I'm sorry, teachers, but voice is not something that can be tallied on a rubric. You can teach kids how to use a thesaurus. You can encourage kids to use "juicy words" in their writing. But if you nod in approval when your students string vocabulary words together in juicy word chains, and call it "voice," then you are deluding yourselves and, worse, your students.

And it's all because of a stupid standardized test. Maybe if our kids' educators weren't so worried that their students wouldn't "test well," they could focus on teaching their students how to (really) write well. Because teaching them how to pass a writing test isn't doing the trick.

Thursday, August 08, 2013

What I love about the revision process

Revision can be stupid. Or, at least, it can make me feel stupid. Because it's hard! And often frustrating! And sometimes leads to a ridiculous amount of groaning, hair-pulling, and thunking my head on the desk in front of me.

But anything worth accomplishing is worth the struggle it takes to get there. And revising is not all groaning and head-thunking. It's usually a fun, exciting challenge.

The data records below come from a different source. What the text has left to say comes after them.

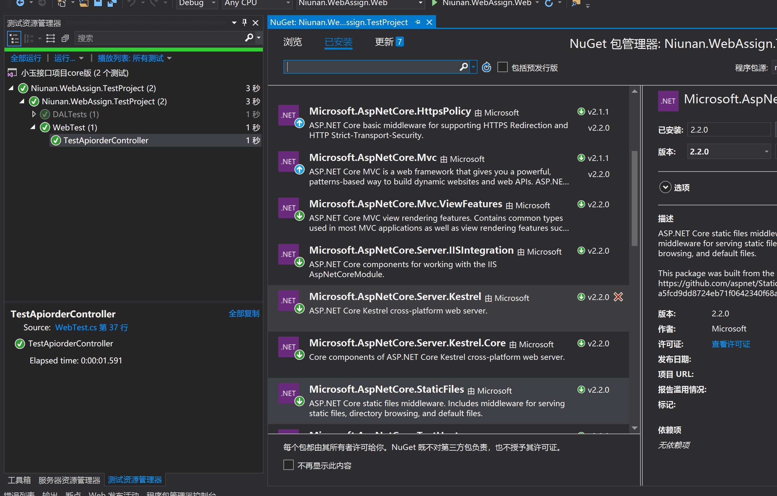Screen dimensions: 777x496
Task: Switch to the 浏览 tab
Action: tap(292, 42)
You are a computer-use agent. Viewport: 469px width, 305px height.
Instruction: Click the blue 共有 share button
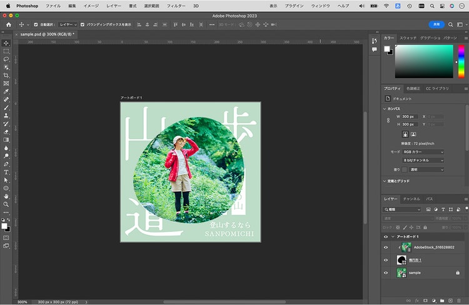point(436,24)
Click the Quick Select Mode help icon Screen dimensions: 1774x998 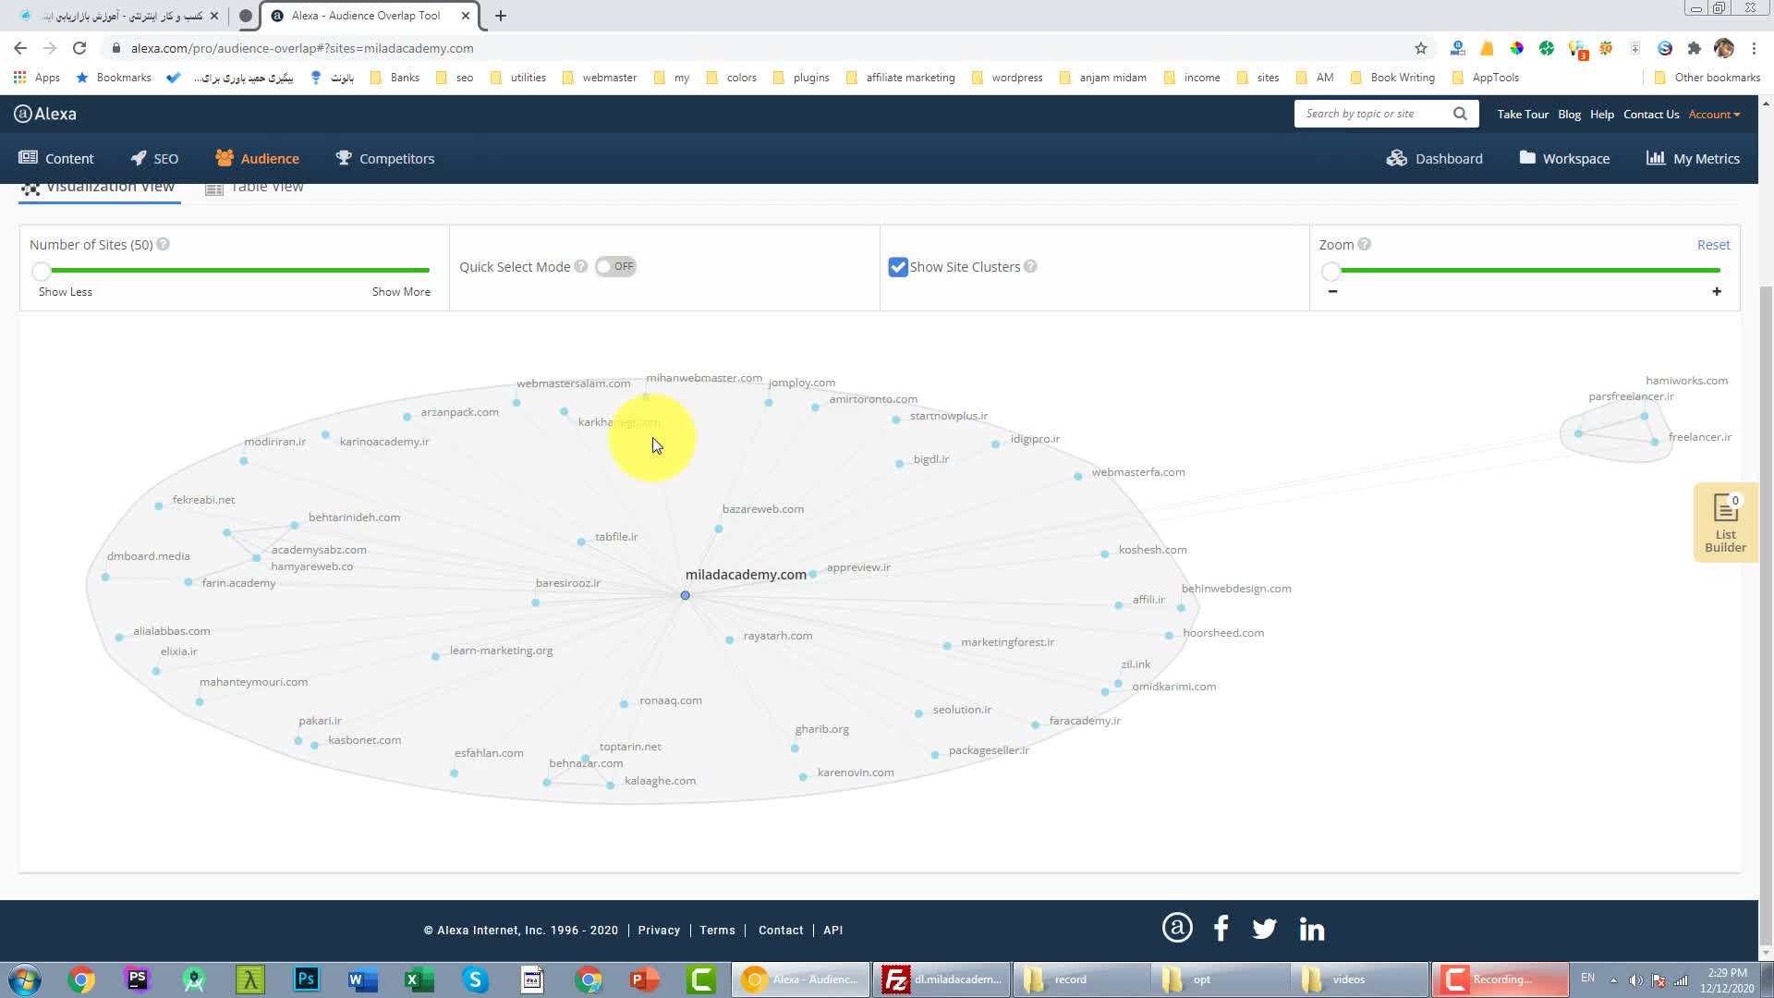click(580, 267)
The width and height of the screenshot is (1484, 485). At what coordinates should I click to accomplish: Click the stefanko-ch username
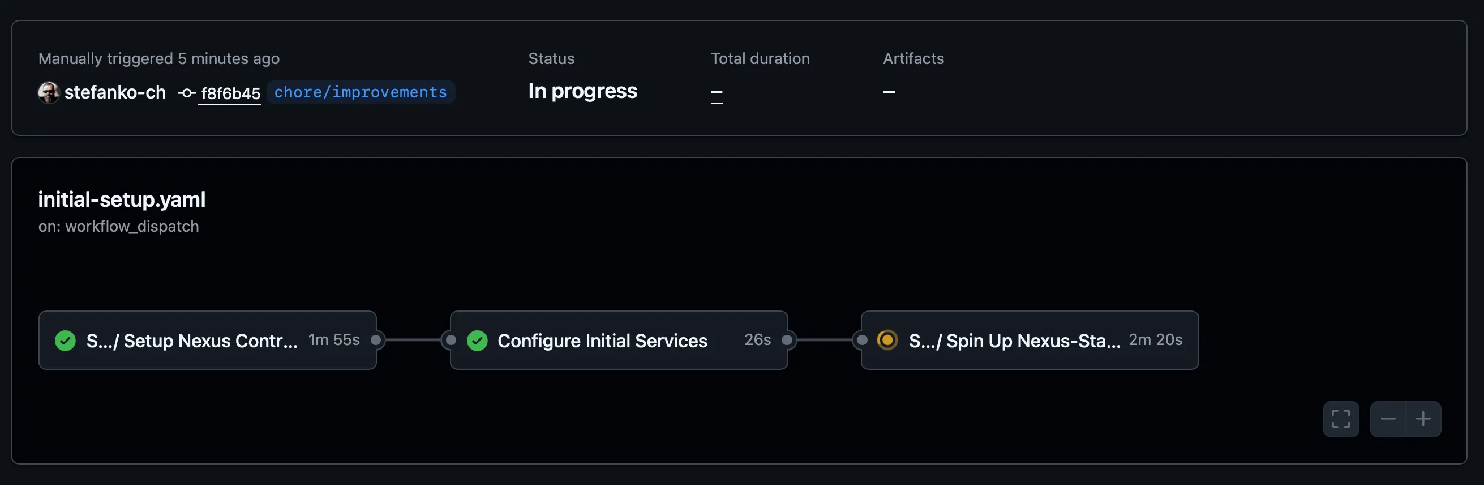tap(115, 92)
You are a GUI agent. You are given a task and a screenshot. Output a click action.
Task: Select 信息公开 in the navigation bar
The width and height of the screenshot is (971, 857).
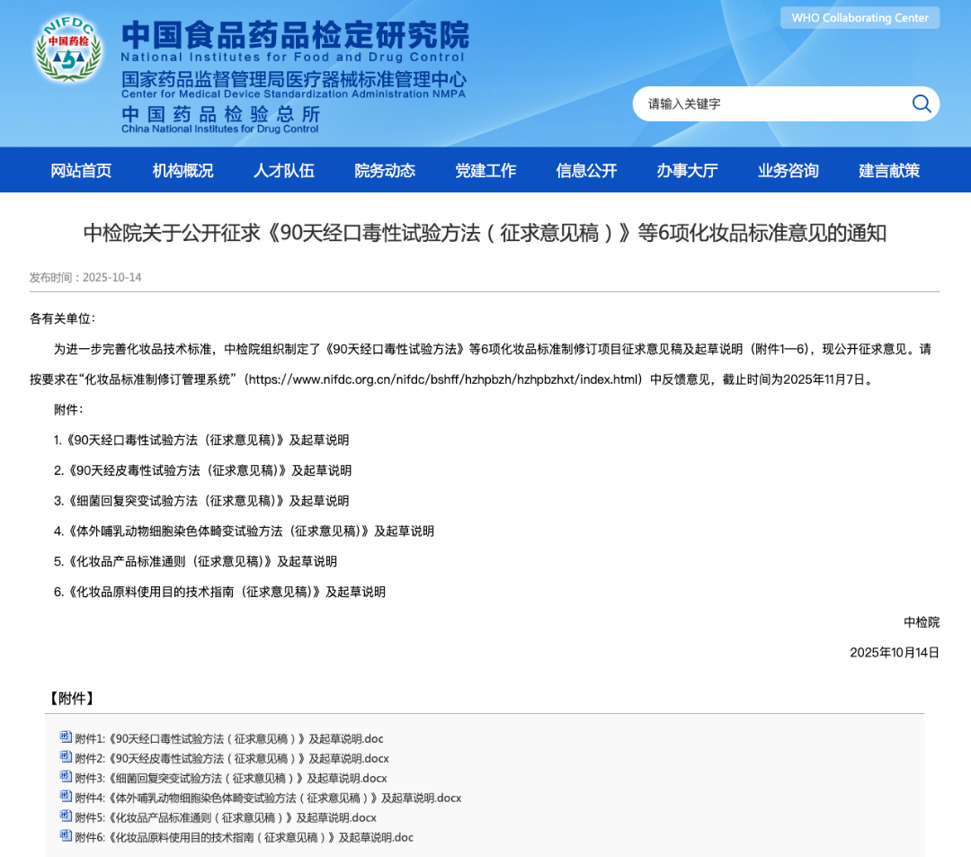(586, 171)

When I have feedback to guide me, revising can be my favorite part of the writing process. Feedback, especially when it comes from an agent or editor, gives me clear direction and a sense of purpose that goes beyond my original vision for a story.

For some writers the idea of revising a story to incorporate someone else's vision might freak them out. It may be that they are afraid to let go of their baby. I understand this; it's hard to change a story that you've spent months or years working on. It also may be difficult to accept that someone else's input might make a good story even better.

Another problem with revising based on feedback is that the task may simply seem too daunting. "You want me to beef up the tension and cut 100 words from the text? Impossible!"

But the realm of impossibility is where I thrive.

It is where cute ideas and fun concepts become marketable books; where a fun story that is way too long becomes an even better story with far fewer words; and where "some day" becomes reality.

Revision may make me feel stupid, or feel impossible at times. But revision is the heart of my writing life.

How do you feel about the revision process?